Задания:
1. Как изложить отрывок о статье Ленина и учении Маркса в двух предложениях?
2. Сможете подхватить отрывок о статье Ленина и учении Маркса и продолжить его после последней фразы?

Текст документа:
↓↓↓
Как бы споря с этими доводами, широко ходившими в то время по Руси, Ленин писал 11 марта 1918 года в статье «Главная задача наших дней», что Русь станет могучей и обильной, «если отбросить прочь всякое уныние и всякую фразу, если, стиснув зубы, соберет все свои силы, если напряжет каждый нерв, натянет каждый мускул, если поймет, что спасение возможно только на том пути международной социалистической революции, на который мы вступили. Идти вперед по этому пути, не падая духом от поражений, собирать камень за камушком прочный фундамент социалистического общества, работать, не покладая рук, над созданием дисциплины и самодисциплины, над укреплением везде и всюду организованности, порядка, деловитости, стройного сотрудничества всенародных сил, всеобщего учета и контроля за производством и распределением продуктов – таков путь к созданию мощи военной и мощи социалистической».

Много лет еще потом я продолжал изучать великое учение Маркса, но уже первое знакомство с ним произвело на меня незабываемое впечатление. Все прежние понятия приходилось перестраивать, на все смотреть с новой точки зрения. Я знал ходячие фразы о том, что капиталисты отбирают себе прибавочную стоимость, создаваемую трудом рабочего, но это, казалось, легко исправить соответствующим законодательством. Теперь я увидел, что дело совсем не в этом.
↑↑↑
Предоставленные материалы:
↓↓↓
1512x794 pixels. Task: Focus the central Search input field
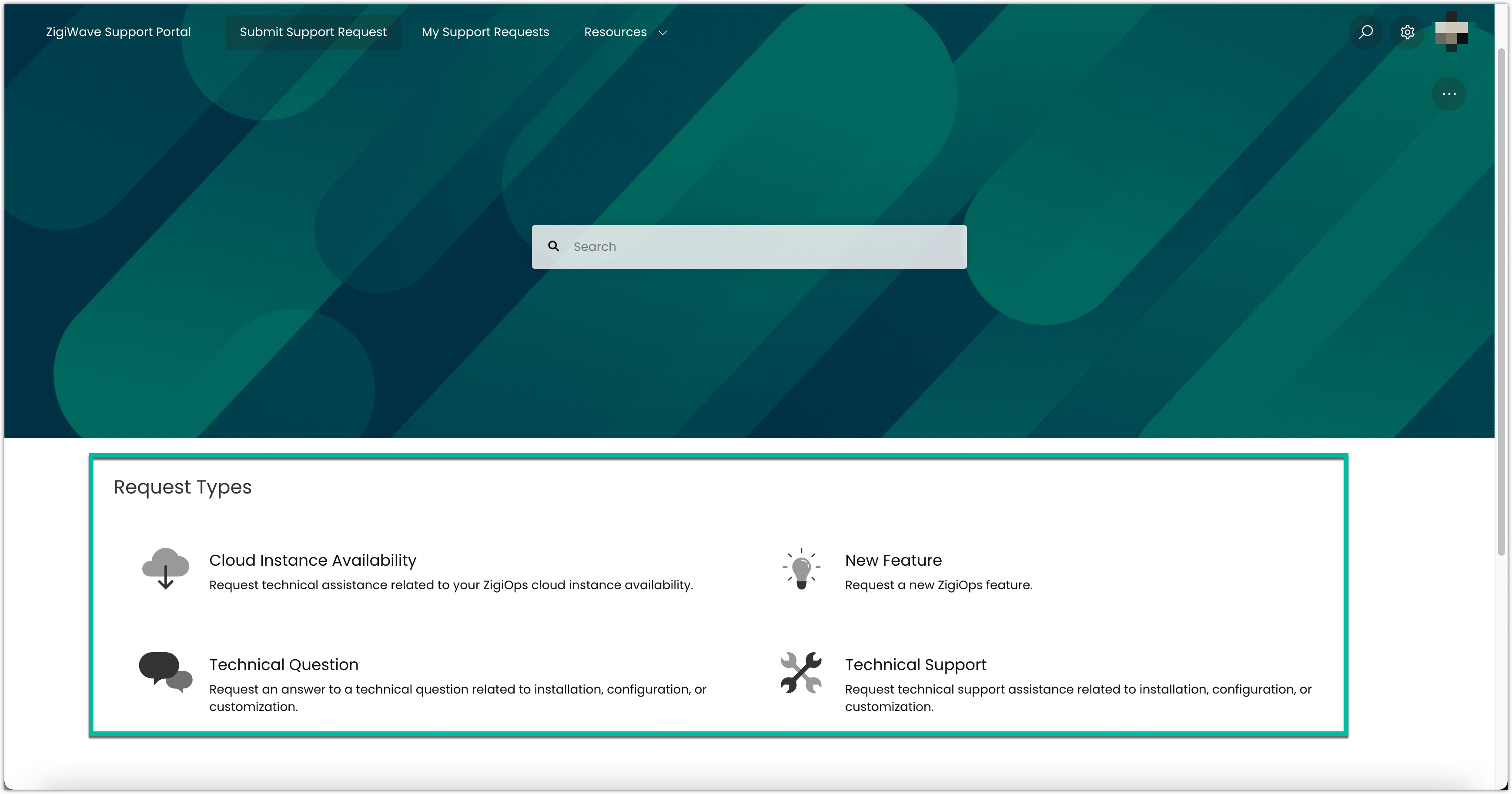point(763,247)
↑↑↑
↓↓↓
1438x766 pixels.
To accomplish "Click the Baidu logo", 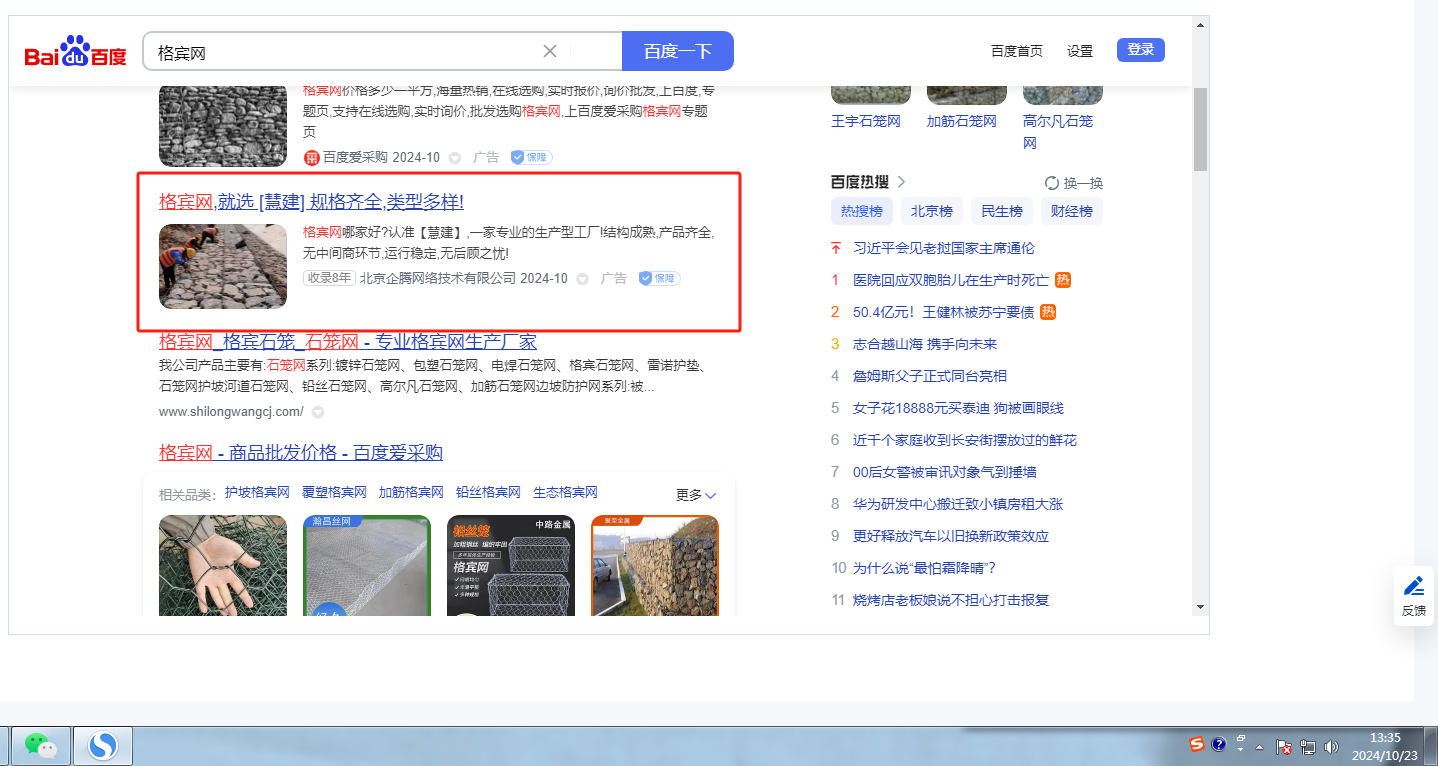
↑↑↑
↓↓↓
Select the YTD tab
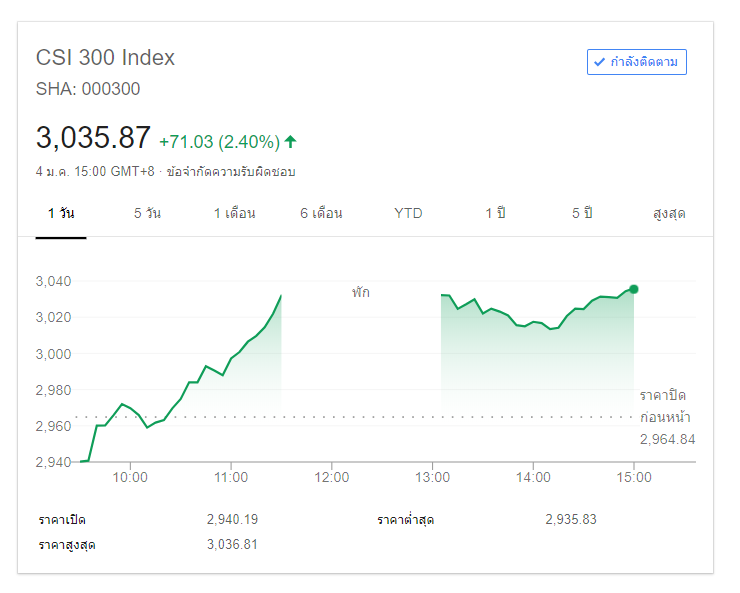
↑↑↑
Ответы:
1. В статье «Главная задача наших дней» от 11 марта 1918 года Ленин писал, что Русь станет могучей и обильной, если отбросит уныние, соберет все силы и пойдет путем международной социалистической революции, строя прочный фундамент социалистического общества, дисциплину, организованность, всеобщий учет и контроль. Автор вспоминает, что первое знакомство с учением Маркса произвело на него незабываемое впечатление и заставило перестроить все прежние понятия: раньше казалось, что присвоение капиталистами прибавочной стоимости легко исправить законодательством, а теперь он увидел, что дело совсем не в этом.

2.
Ночи напролет мучился я новыми для меня мыслями, оказывается, борьба, которую я вел, лишения, которые я терпел, когда сам шел на смерть и других посылал, – все это делалось не для спасения родины, а являлось лишь частью борьбы мировых хищников за рынки. Я вспомнил, что, в то время как я лежал раненый и мучительно ждал выздоровления или смерти, мой друг Сухотин наживал свой первый миллион на строительстве новых заводов. Герасимовы шли на штурм немецких, австрийских и турецких окопов, а царь в это время подписывал [418] тайные договоры о дележе Галиции, Турции, Персии.

Я вспомнил слова солдата после Бялы:

– Нам все это ни к чему... Пусть господа, которым нужна война, пусть они и воюют.

Я вспомнил митинг в Волынском полку, когда солдатская масса громко требовала мира.

Вспомнил я и разговоры Терещенко на заседании Временного правительства о том, что надо еще немного продержаться, и Россия примет участие в дележе мира, после того как Германия рухнет.

В моей жизни это был перевал! Я понял, что энтузиазм, с которым я шел в бой, любовь к отечеству были не более как средство в руках могучих сил империализма, погнавших миллионы людей на бойню во имя «защиты отечества».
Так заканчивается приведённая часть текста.